One of the most interesting aspects of this entire collection is the perspective that Mayhew Bergman takes with each near-legend, embodying either the women themselves or a close caretaker, lover, or friend. Equally compelling is the way in which the characters’ invented inner lives diverge, intersect, and at times even surpass the historical figures’ outer lives. Mayhew Bergman writes in the acknowledgement section of the book, “While I absorbed facts about these women’s lives, I did not stay inside the lines: each of these stories is unequivocally a work of fiction.” Also in her acknowledgements is an excellent list of references and other books from whence these stories were inspired — fodder for those women in history junkies like me. In browsing this list, for instance, we discover the author’s encounter with “a stunning photograph of Lucia Joyce” — the daughter of the Irish writer James Joyce — “in a hand sewn costume,” inspiring Mayhew Bergman to write “Expression Theory,” which tells the story of “the moment the family members decided Lucia was deeply troubled” and sent her to live in a mental institution.

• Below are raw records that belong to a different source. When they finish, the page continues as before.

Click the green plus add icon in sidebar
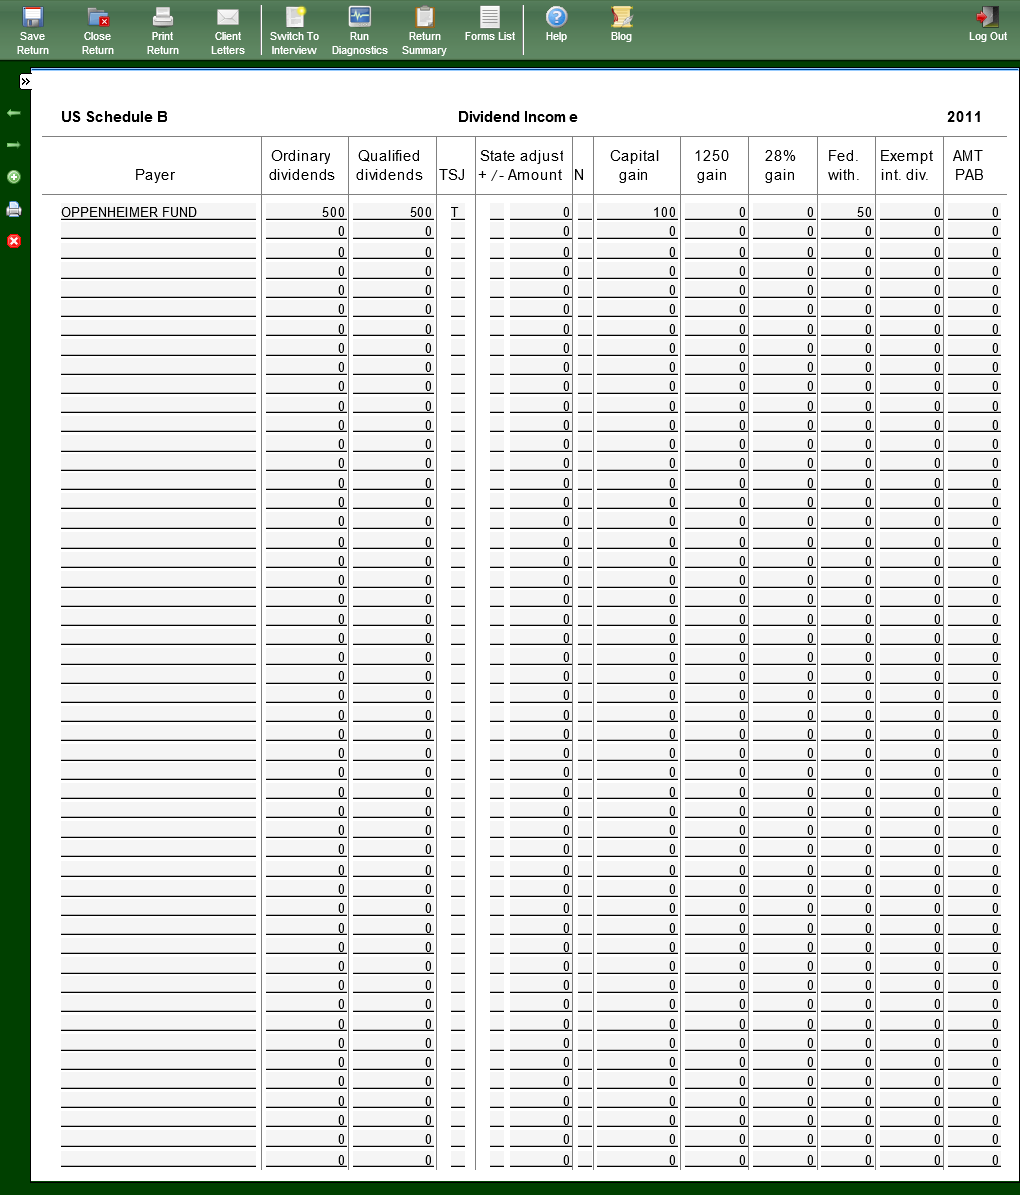tap(14, 177)
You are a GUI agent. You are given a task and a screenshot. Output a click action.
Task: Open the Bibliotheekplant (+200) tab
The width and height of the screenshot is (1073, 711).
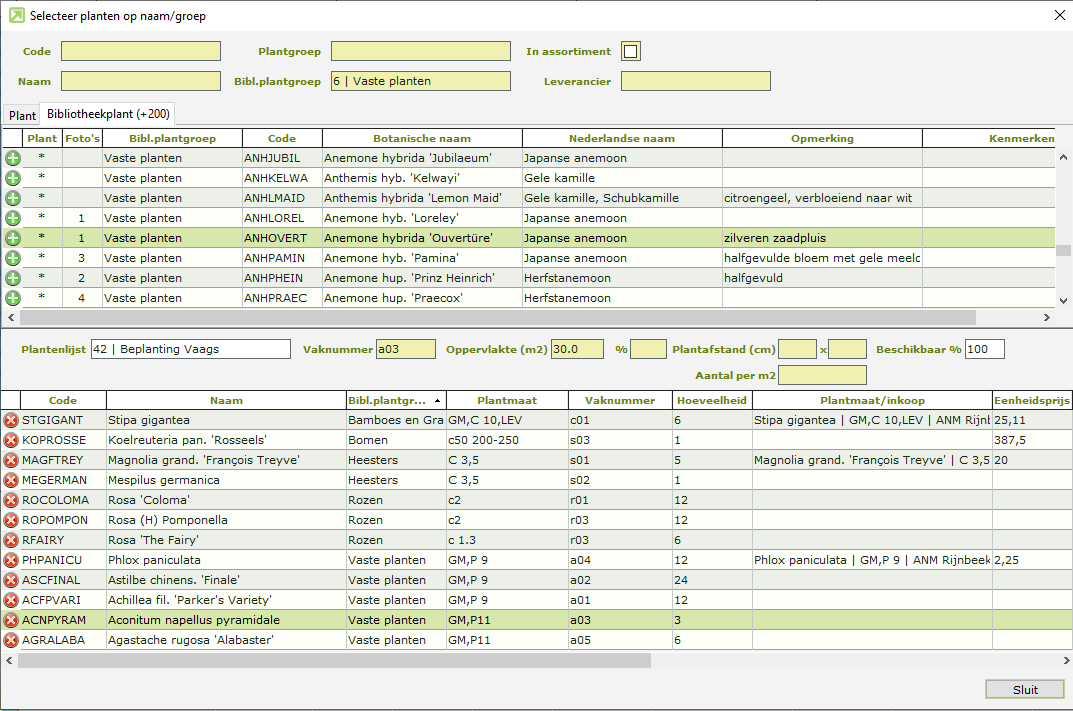point(108,115)
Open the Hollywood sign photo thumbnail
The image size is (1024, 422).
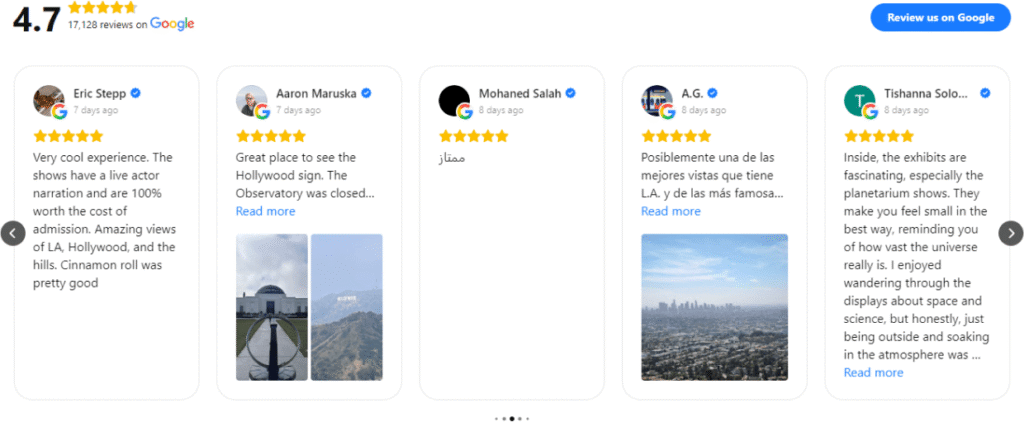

A number of perturbed women figure in Almost Famous Women. There’s the eerie tale of Romaine Brooks, an American painter who lived mostly in Paris and who is best known for her paintings of women in masculine or androgynous dress. Mayhew Bergman begins with a quote from one of Brooks’s notebooks: “We are what we can be, not what we ought to be.” The story is told through the voice of Brooks’s live-in nurse, who alternates between wishing Brooks would die and longing to express the painter’s under-appreciated talent. As in her other stories, Mayhew Bergman takes an unapologetic walk into the darker parts of Brooks’s psyche, often through those who surrounded her.

Author and book

Megan Mayhew Bergman, cover of ‘Almost Famous Women’ (image courtesy Scribner)

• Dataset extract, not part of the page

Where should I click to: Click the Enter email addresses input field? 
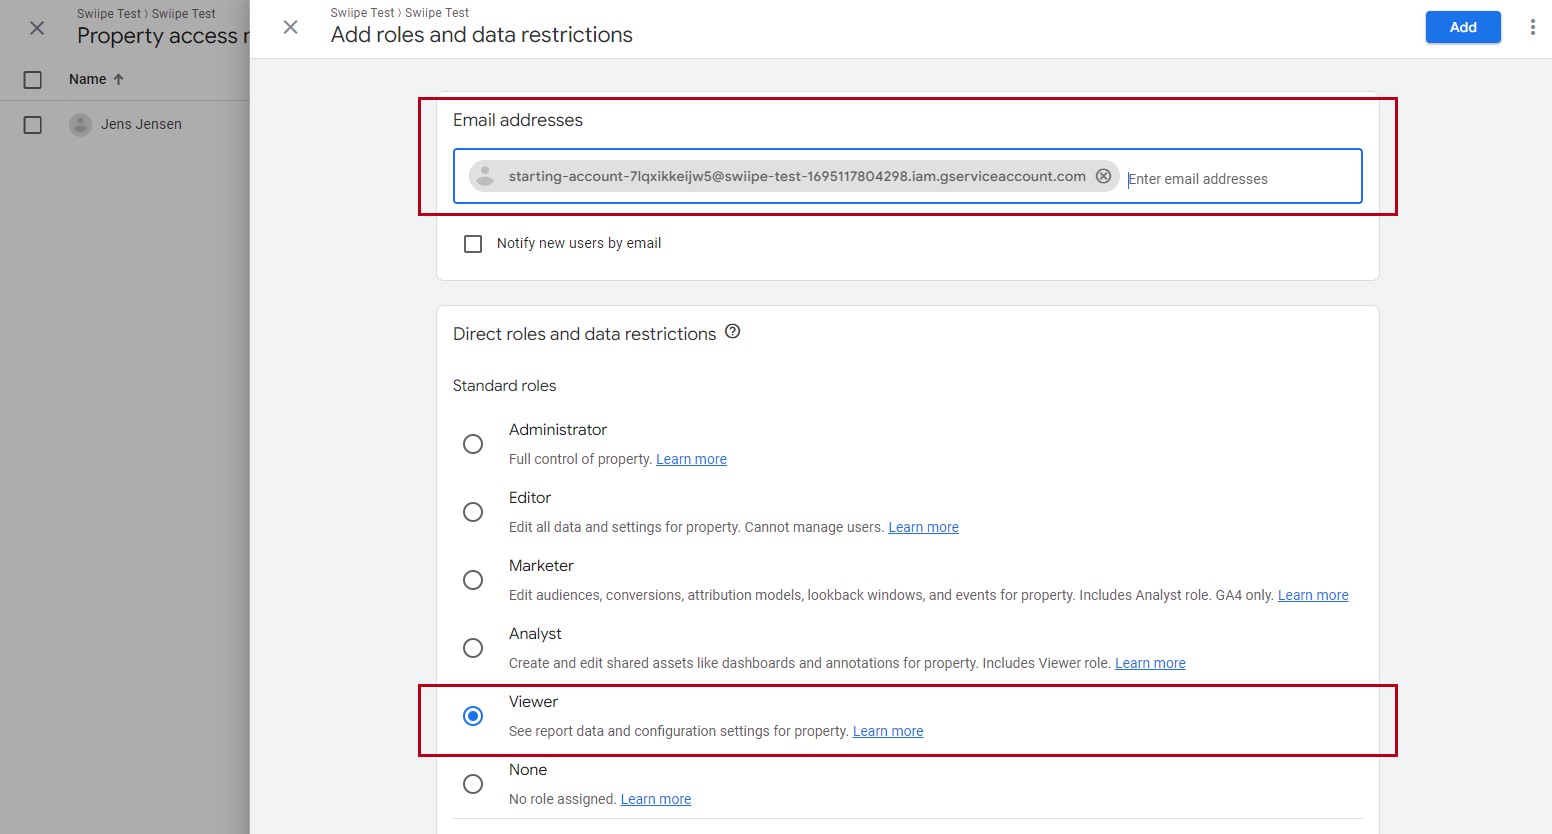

One of the strongest, but also most tragic, stories, “The Autobiography of Allegra Byron,” is set during the depression of the 1820s and vividly describes the confluence of what was happening in the larger picture of history and how it affected people on a very personal basis. The story follows the life of Lord Byron’s illegitimate child, who was sent to live in a convent in northeast Italy, where she dies at the young age of five. The narrative is filled with the haunting absences of those who have been abandoned. The narrator is a nun who takes care of Allegra at the convent, and whose husband and child have both died from typhus. In the beginning of the story she explains, “At the convent I’d nearly found what I was searching for: blankness.” In her daily recitation of prayer, which she admittedly practices to not have to think about her grief and loss, she explains, “prayers were dead songs lodged in my head.”

Mayhew Bergman’s writing is economic in style, and what is left out creates the unmistakable tone of mystery. Most of the stories left me wanting more and sent me to the internet rabbit hole, researching facts, looking up more images, and questioning more about these women’s lives. Despite Mayhew Bergman’s fictional take, the stories have an intense feeling of reality, perhaps because their historical backbone is so strong. Yet the command of Mayhew Bergman’s characters, pacing, tone, and language certainly does more than just aid history — it ignites it.

Almost Famous Women, published by Scribner, is available from Amazon and other online booksellers.